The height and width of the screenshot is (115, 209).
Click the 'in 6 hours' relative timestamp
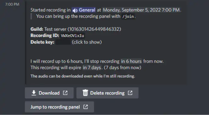(x=131, y=61)
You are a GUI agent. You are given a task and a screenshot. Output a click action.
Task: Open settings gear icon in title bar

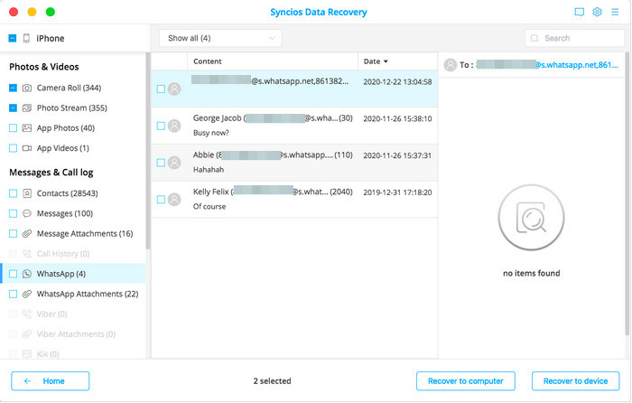pyautogui.click(x=597, y=13)
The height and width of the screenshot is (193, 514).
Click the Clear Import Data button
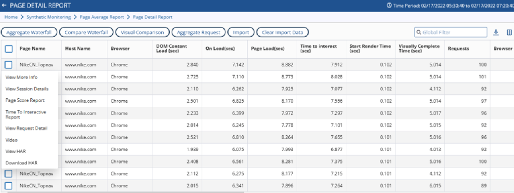click(282, 33)
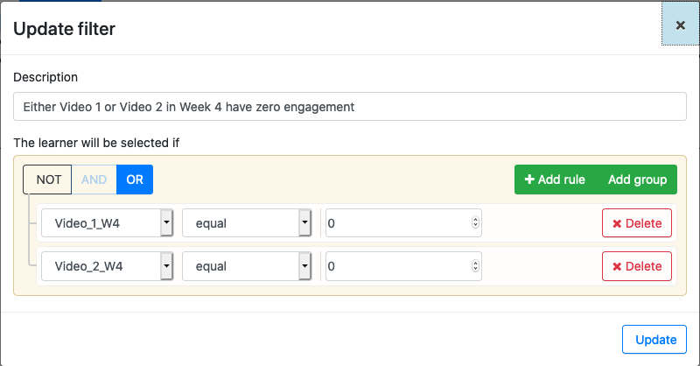700x366 pixels.
Task: Delete the Video_2_W4 rule
Action: [637, 266]
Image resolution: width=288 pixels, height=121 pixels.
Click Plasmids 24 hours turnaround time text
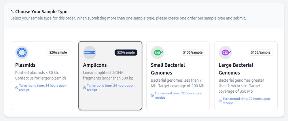click(x=43, y=88)
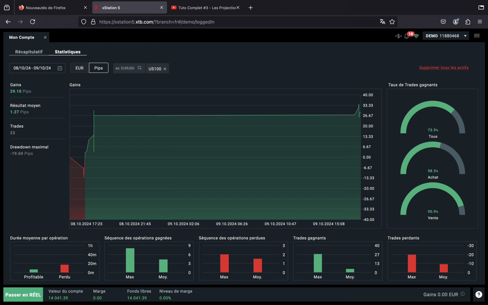Switch the statistics unit to EUR
The width and height of the screenshot is (488, 305).
[x=79, y=68]
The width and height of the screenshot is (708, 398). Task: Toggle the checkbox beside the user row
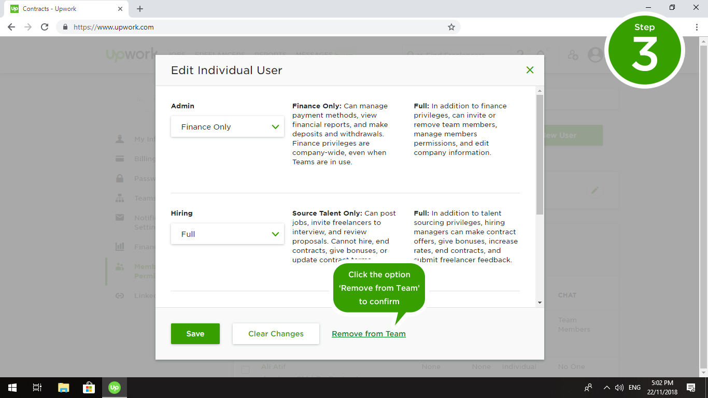tap(246, 369)
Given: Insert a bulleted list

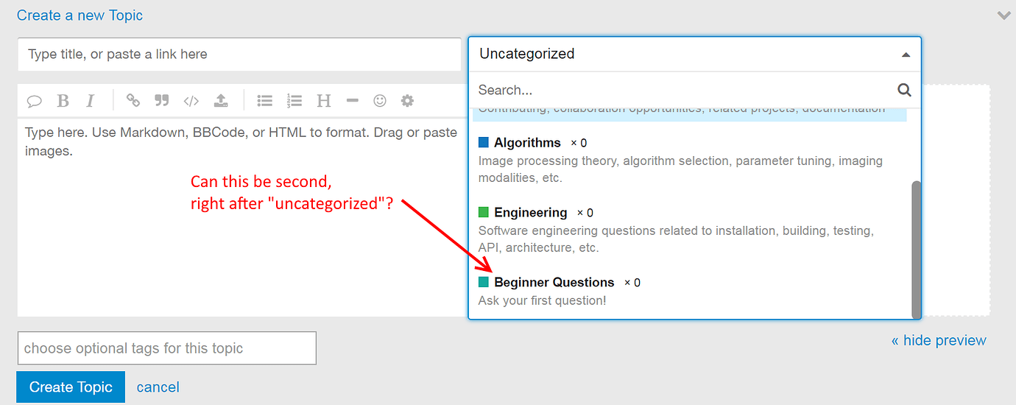Looking at the screenshot, I should coord(265,101).
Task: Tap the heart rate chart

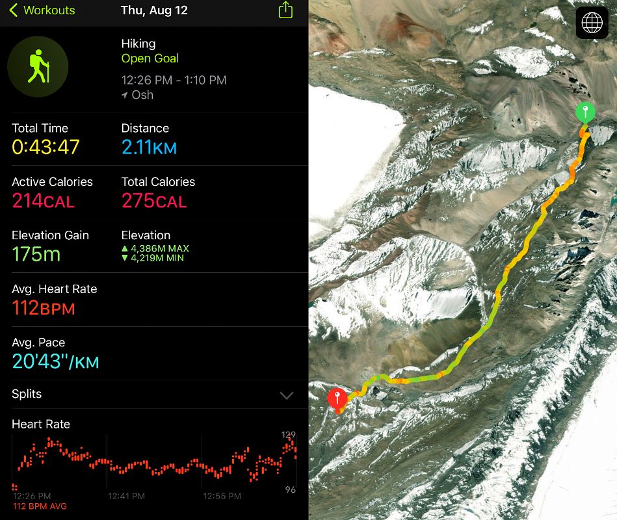Action: pyautogui.click(x=154, y=462)
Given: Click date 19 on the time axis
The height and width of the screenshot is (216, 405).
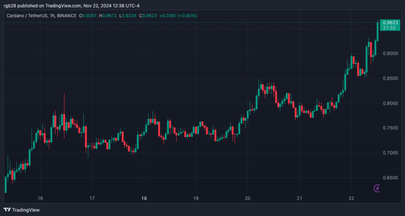Looking at the screenshot, I should pyautogui.click(x=196, y=198).
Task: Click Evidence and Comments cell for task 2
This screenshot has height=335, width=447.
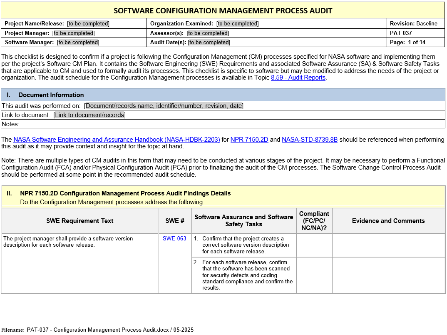Action: pyautogui.click(x=388, y=275)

Activity: The records above are to be duplicated exactly, pictures left out.

Output for this task:
The height and width of the screenshot is (115, 209).
Click the 'in 6 hours' relative timestamp
(x=131, y=61)
You are a GUI agent. You are given a task and a screenshot. Output a click action.
Task: Open settings gear icon in title bar

pyautogui.click(x=597, y=13)
The height and width of the screenshot is (193, 514).
Click the Clear Import Data button
click(282, 33)
700x366 pixels.
Task: Delete the Video_2_W4 rule
Action: [637, 266]
Image resolution: width=288 pixels, height=121 pixels.
Click Plasmids 24 hours turnaround time text
click(x=43, y=88)
Switch the statistics unit to EUR
The width and height of the screenshot is (488, 305).
[x=79, y=68]
The width and height of the screenshot is (708, 398). Task: Toggle the checkbox beside the user row
tap(246, 369)
Given: Insert a bulleted list

Looking at the screenshot, I should coord(265,101).
Task: Tap the heart rate chart

Action: pyautogui.click(x=154, y=462)
Given: Click date 19 on the time axis
The height and width of the screenshot is (216, 405).
Looking at the screenshot, I should pyautogui.click(x=196, y=198).
Task: Click Evidence and Comments cell for task 2
This screenshot has height=335, width=447.
Action: pyautogui.click(x=388, y=275)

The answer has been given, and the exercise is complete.